In contrast, both the Ravens and the 49ers are helmed by guys who are relatively new to the national stage: Joe Flacco and Colin Kaepernik. A few other standouts populate each team, but no one on the level of a Manning or a Brady.
Still, whichever team prevails on Sunday will see a slew of endorsement offers coming its way. So which is best equipped? Let’s take a detailed look at each squad.
The Ravens are a rarity in today’s NFL, in that the face of the franchise for the last decade and half has not been a quarterback; it’s been fearsome linebacker Ray Lewis. There’s good reason for that: In addition to being widely regarded as one of the greatest defensive players ever, Lewis is renowned for his stirring, preacher-like in-huddle speeches, sideline dance moves, and on-his-sleeve displays of religious devotion.

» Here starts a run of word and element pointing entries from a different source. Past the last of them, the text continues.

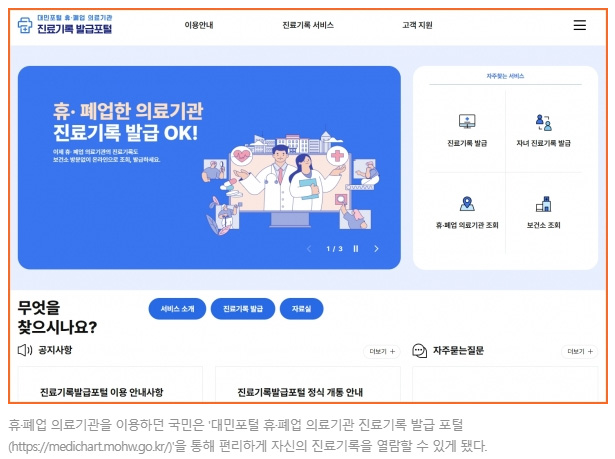Click the 휴·폐업 의료기관 조회 map pin icon
The image size is (615, 459).
[x=467, y=204]
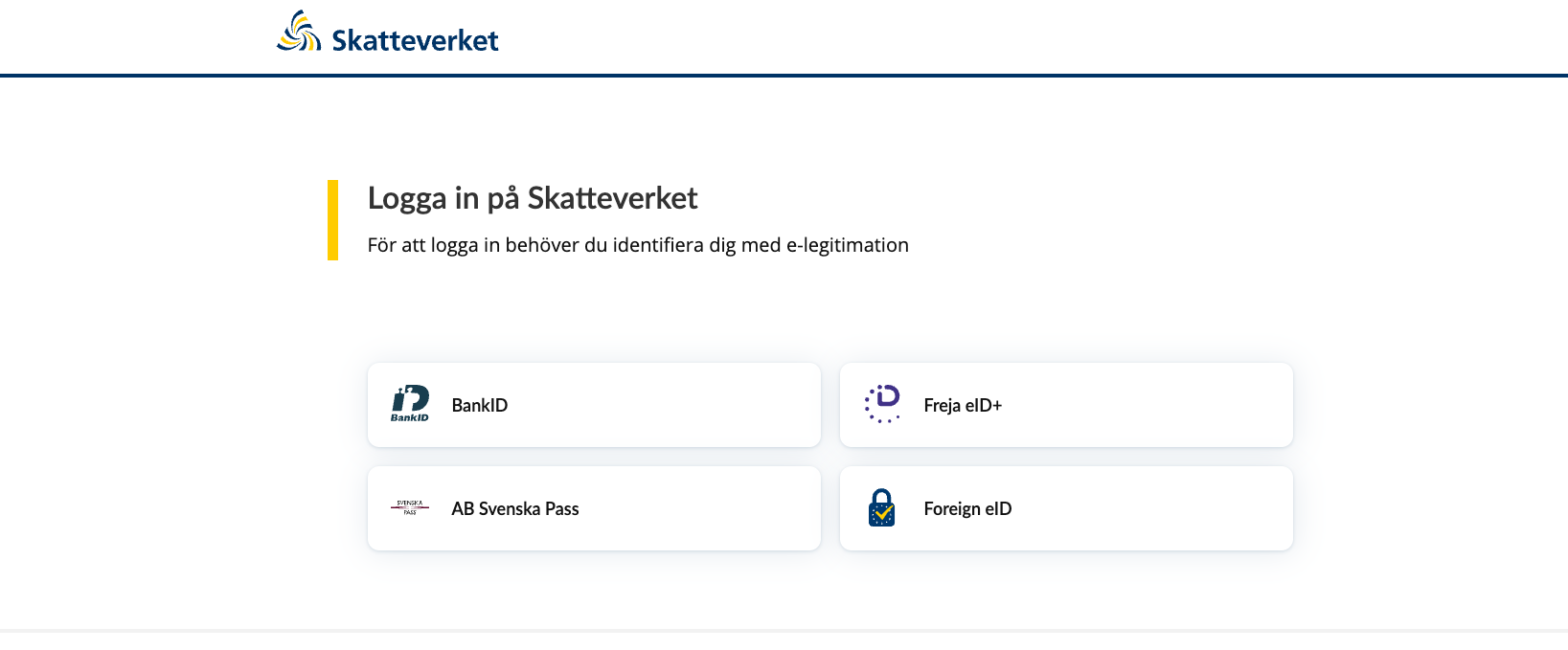Viewport: 1568px width, 650px height.
Task: Click the Svenska Pass logo icon
Action: (x=410, y=507)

He may be as gifted a showman as he is a defender, and it has paid off: Lewis has the best endorsement résumé of anyone taking the field Sunday, having done ads for Old Spice, Madden Sports, Under Armour, and a slew of others. When news broke that Lewis would be retiring at the end of this season, ESPN offered him a TV analyst gig almost immediately.
But he isn’t without his problems. The “Ray Lewis retirement show” that has been running since the start of the playoffs has attracted its share of backlash. Some find Lewis’s overt religious displays hypocritical, and his past acquittal in a 2000 double homicide outside an Atlanta club has been brought up a lot lately.

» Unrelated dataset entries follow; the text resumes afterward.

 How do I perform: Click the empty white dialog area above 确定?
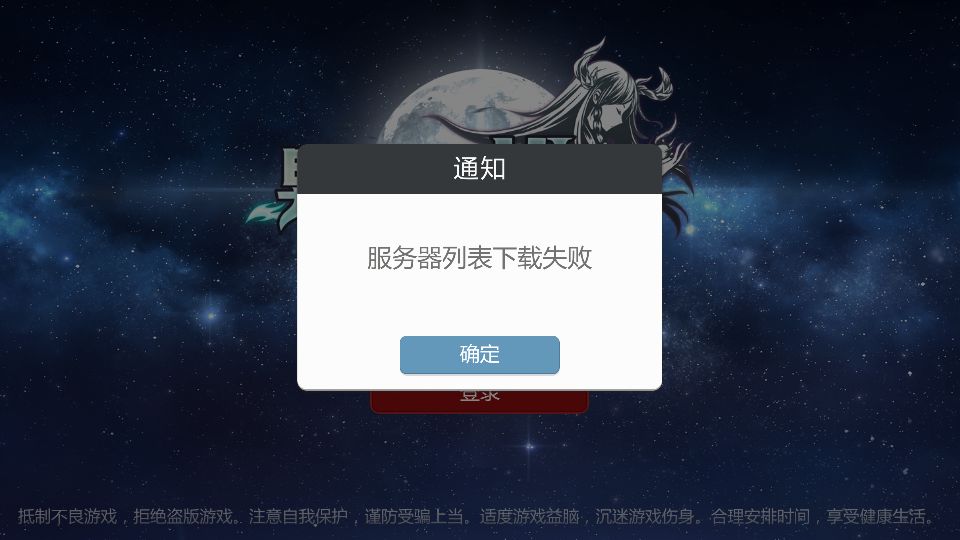coord(479,304)
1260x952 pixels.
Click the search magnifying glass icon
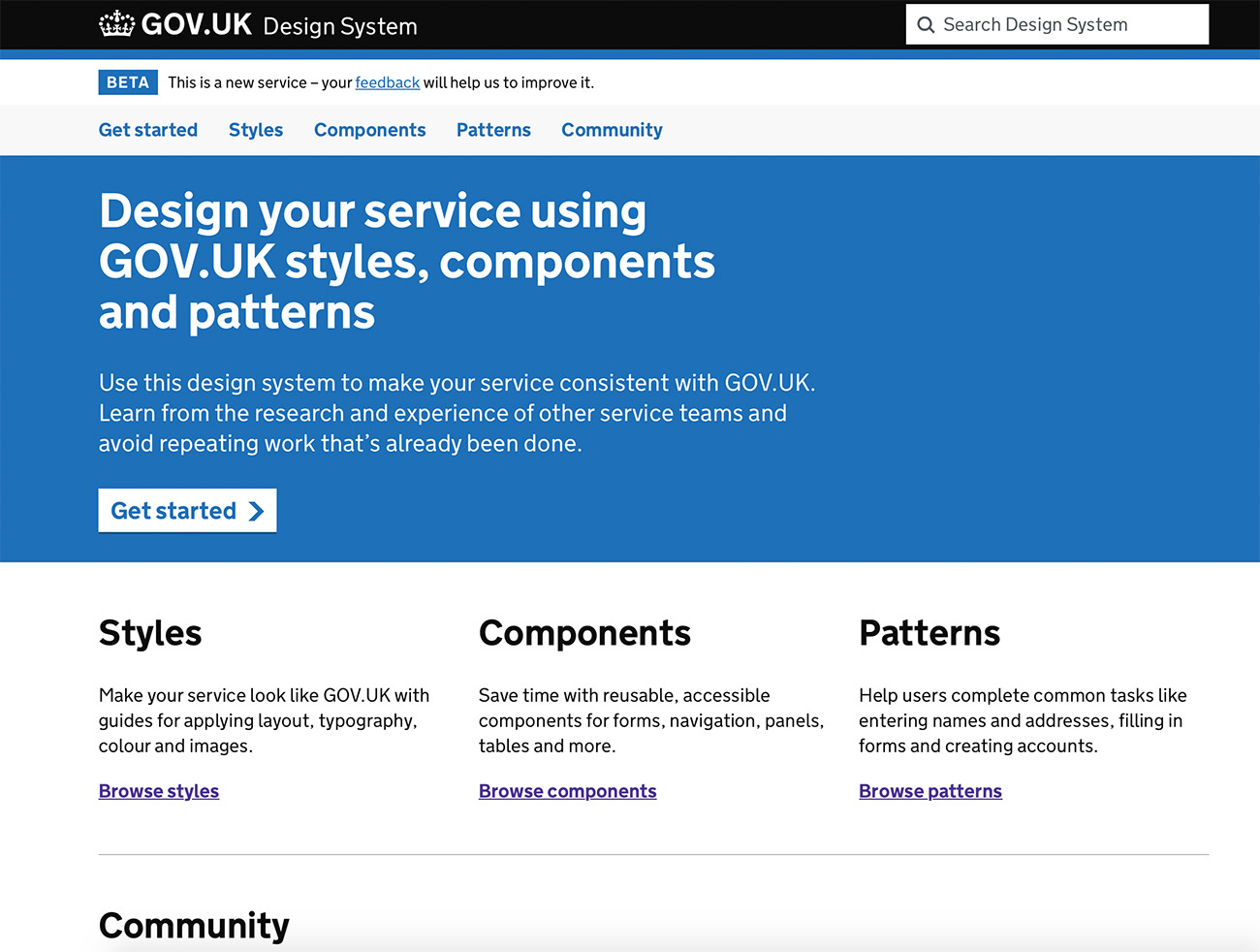point(927,24)
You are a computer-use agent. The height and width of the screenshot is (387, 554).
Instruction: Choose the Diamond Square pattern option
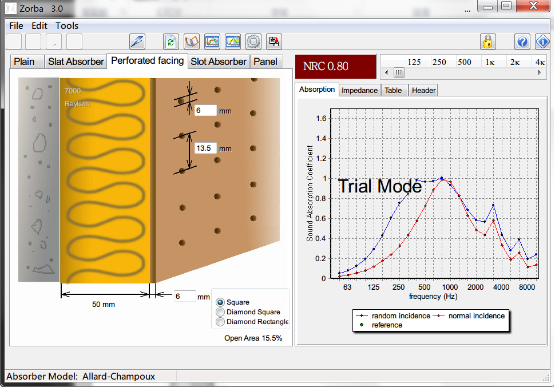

Then there’s the deer antler spray, and the speculation that Lewis’s fast comeback from a torn triceps injury might not have been completely aboveboard.
Still, he’s the Ravens’ strongest entry, and arguably the strongest entry in the league this side of Peyton Manning. Other standouts for the Ravens include quarterback Joe Flacco, whose outstanding playoff run has his star rising fast. But his own father called him “dull” in a New York Times interview this week. Other players with potential include: receiver Anquan Boldin, who has been tearing up defensive secondaries all season and whose strong hands make him a perfect candidate for hawking gloves.

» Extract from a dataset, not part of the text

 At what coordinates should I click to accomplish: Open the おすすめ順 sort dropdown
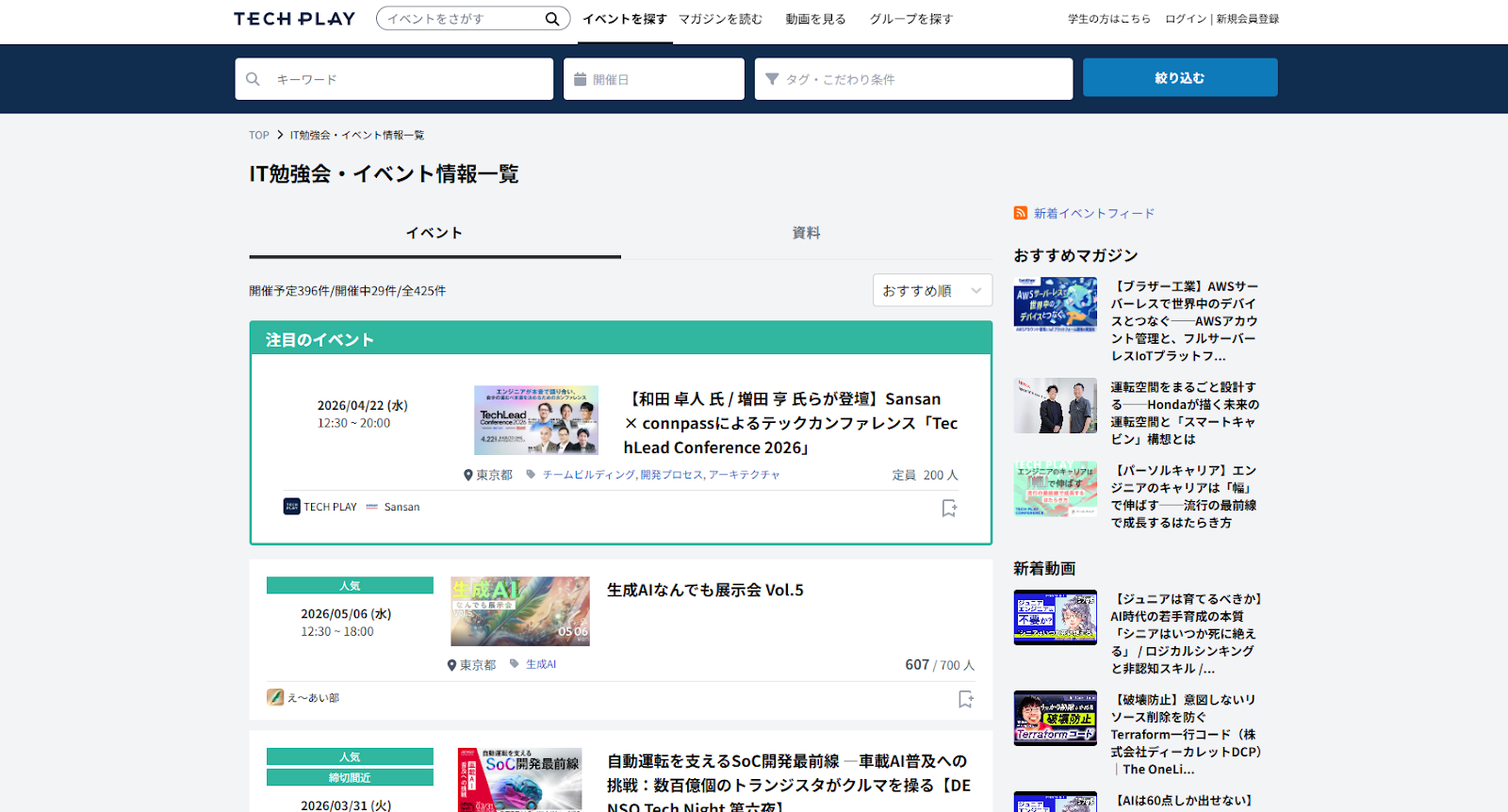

The 49ers are the ultimate team’s team, so much so that last season’s big national commercial involving a 49er involved, well, all of them (see above). But the team has two standouts: its quarterback and its coach.
Colin Kaepernick took over the 49ers offense in the middle of the season, so aside from his quick feet and his cannon arm on the field, we don’t know a ton about him yet. But what we do know is fascinating: He’s’ adopted. He’s covered in Biblical tattoos. His father is an executive at a cheese factory. He owns a 15-year-old, 100-pound tortoise named Sammy (I’d be surprised if at least one ad executive hadn’t called asking about Sammy’s endorsement availability).
But will Kaepernick be good peddling cars and sneakers on TV? We don’t really know yet. But his coach, Jim Harbaugh, already has some solid television credentials. In addition to having the only line in the 49ers Visa commercial, he had a substantial cameo in a 1996 episode of “Saved by the Bell: The New Class,” back when he was quarterback for the Indianapolis Colts. And his sideline theatrics rival Lewis’s, particularly when a call doesn’t go his way.
Edge: Ray Lewis has the biggest upside, but he’s all the Ravens have. That gives the 49ers team a slim margin as pitchmen.